FMI abaisse prévision croissance mondiale sur conflit Moyen-Orient, maintient Andorre stable

La croissance mondiale subit une pression à la baisse due aux tensions au Moyen-Orient et aux coûts énergétiques, mais Andorre conserve sa projection stable de 2,3 % de PIB pour 2026 grâce à sa résilience budgétaire saluée. Officiels actifs aux réunions FMI sur climat et incertitude.

Points cles

  • FMI abaisse croissance mondiale à 3,1 % cette année, avec hausse énergie de 19 % et inflation à 4,4 %
  • Scénarios sombres : 2,5 % croissance et 5,4 % inflation si conflit prolongé ; 2 % et >6 % au-delà 2026
  • Prévision PIB Andorre inchangée à 2,3 % en 2026, inflation moyenne 2,3 % malgré pic à 4,1 %
  • Délégation andorrane aux réunions FMI de printemps, réaffirme engagements climat et bilatéraux

Le Fonds monétaire international (FMI) a abaissé sa prévision de croissance mondiale en raison du conflit au Moyen-Orient, mais a maintenu ses projections pour Andorre inchangées.

Dans sa dernière mise à jour de son Rapport sur les perspectives économiques mondiales publiée la semaine dernière, le FMI a réduit l’estimation de croissance mondiale de deux dixièmes de point de pourcentage par rapport à celle de janvier, à 3,1 % pour cette année. Cette hypothèse de base suppose que la guerre reste de courte durée et que les prix des matières premières énergétiques augmentent modérément de 19 %, poussant l’inflation mondiale à 4,4 % — un écart marqué par rapport aux tendances déflationnistes récentes.
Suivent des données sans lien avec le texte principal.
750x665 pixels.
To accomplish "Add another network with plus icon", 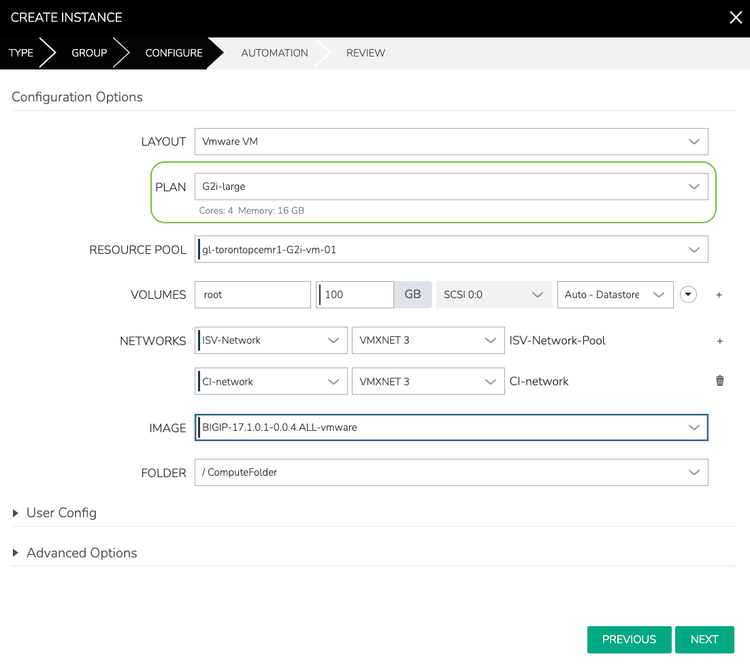I will tap(719, 341).
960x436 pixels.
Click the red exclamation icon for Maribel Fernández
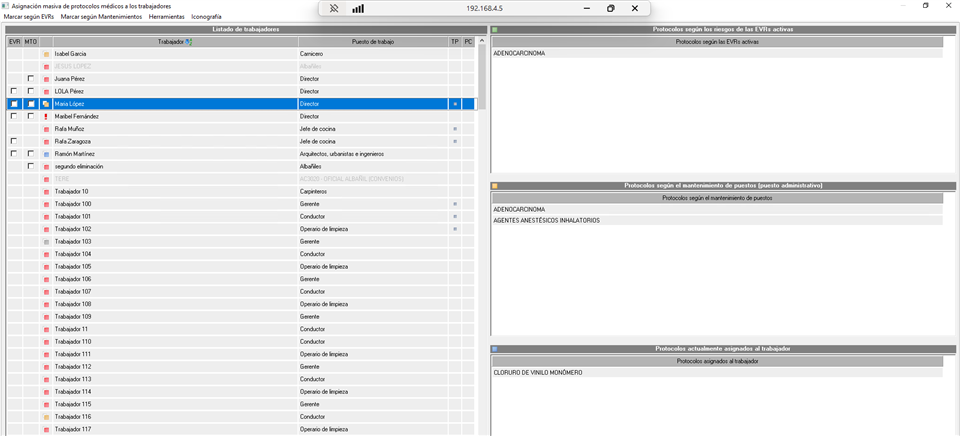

Le FMI a décrit deux scénarios plus sombres si le conflit s’éternise. Un cas intermédiaire prévoit une croissance tombant à 2,5 % avec une inflation à 5,4 %. Le pire scénario, si les combats se prolongent au-delà de 2026, ferait chuter la croissance à 2 % avec une inflation dépassant 6 %. Malgré les annonces récentes de cessez-le-feu, le fonds a averti que des dommages ont déjà été causés et que les risques à la baisse restent élevés. Il a ajouté que les importateurs et les économies en développement souffriraient le plus, comme lors des précédentes flambées des prix des matières premières.

Andorre, classée parmi les 17 économies avancées hors G7 et zone euro, n’est pas concernée par de révision. Le FMI a maintenu sa prévision de croissance du PIB à 2,3 % pour 2026, conforme à l’estimation de sa récente mission dans la Principauté. Sur l’inflation, malgré la hausse des prix de 2,1 % en mars qui porte le taux annuel à 4,1 %, le fonds a conservé sa projection de moyenne annuelle à 2,3 %, finissant à 2 %.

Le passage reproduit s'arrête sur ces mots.